Análise macroscópica da vesícula biliar - uma alternativa ao exame anátomo-patológico?
Autores
Raquel Gomes, Cláudia Lima, Inês Arnaud, Fábio Viveiros, Nuno Gonçalves, José P. Fernandes, Cristina Silva, Cristina Monteiro, Mª João Koch, Licínio Rego.
Resumo Introdução
As neoplasias incidentais da vesícula biliar têm uma prevalência de 1-2%. Dado o custo associado ao exame anátomo-patológico questiona-se atualmente a sua realização por rotina. Avaliou-se a acuidade da análise macroscópica da vesícula biliar comparativamente com o exame histológico.
Resumo Métodos
Estudo de coorte prospetivo incluindo doentes submetidos a colecistectomia eletiva por patologia biliar benigna entre maio de 2024 e julho de 2025, com análise macroscópica da vesícula pelo cirurgião e registo de alterações a justificar o estudo histológico. Todas as peças de colecistectomia foram submetidas a análise histológica.
Resumo Resultados
Amostra total de 192 participantes, dos quais em 38 (19.8%) foram identificadas alterações macroscópicas mas sem correlação com a histologia (Tabela1).

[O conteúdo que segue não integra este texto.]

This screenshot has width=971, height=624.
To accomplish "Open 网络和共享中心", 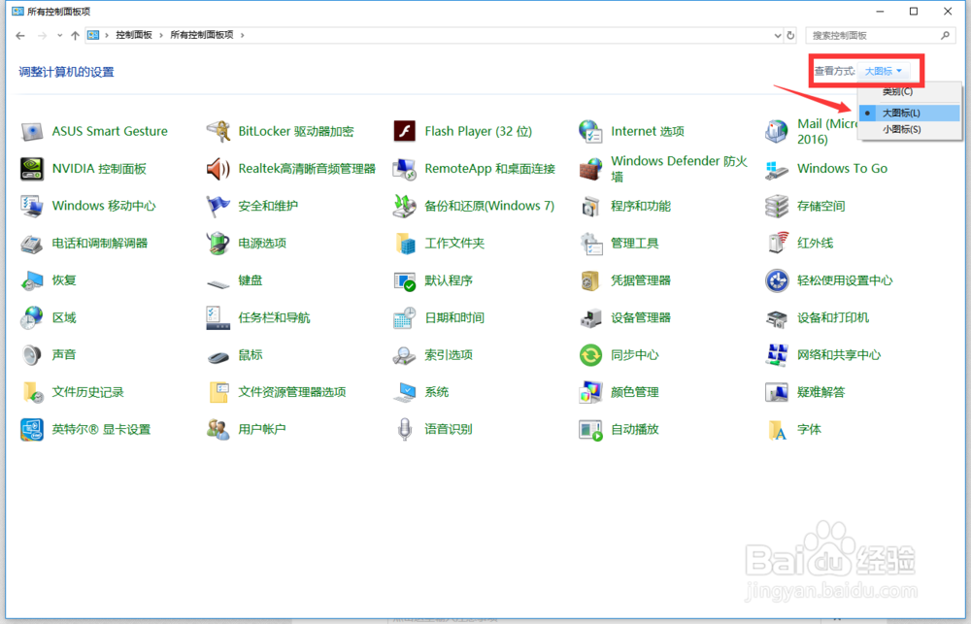I will point(841,354).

Nas vesículas que não apresentaram alterações macroscópicas (154, 80.2%) foram diagnosticados histologicamente 2 (1%) lesões pré-malignas com margens cirúrgicas livres.
Resumo Discussão
Dada a baixa prevalência de neoplasias vesiculares, pondera-se o envio seletivo para estudo histológico apenas nos casos que se identifiquem lesões macroscópicas. Apesar da reduzida amostra os resultados estão de acordo com esta perspetiva. As 2 lesões pré-malignas identificadas e sem alterações macroscópicas associadas foram adequadamente tratadas com a colecistectomia. A maioria das neoplasias vesiculares com implicações terapêuticas e prognósticas traduz-se habitualmente em alterações macroscópicas apoiando a estratégia de um exame histológico seletivo.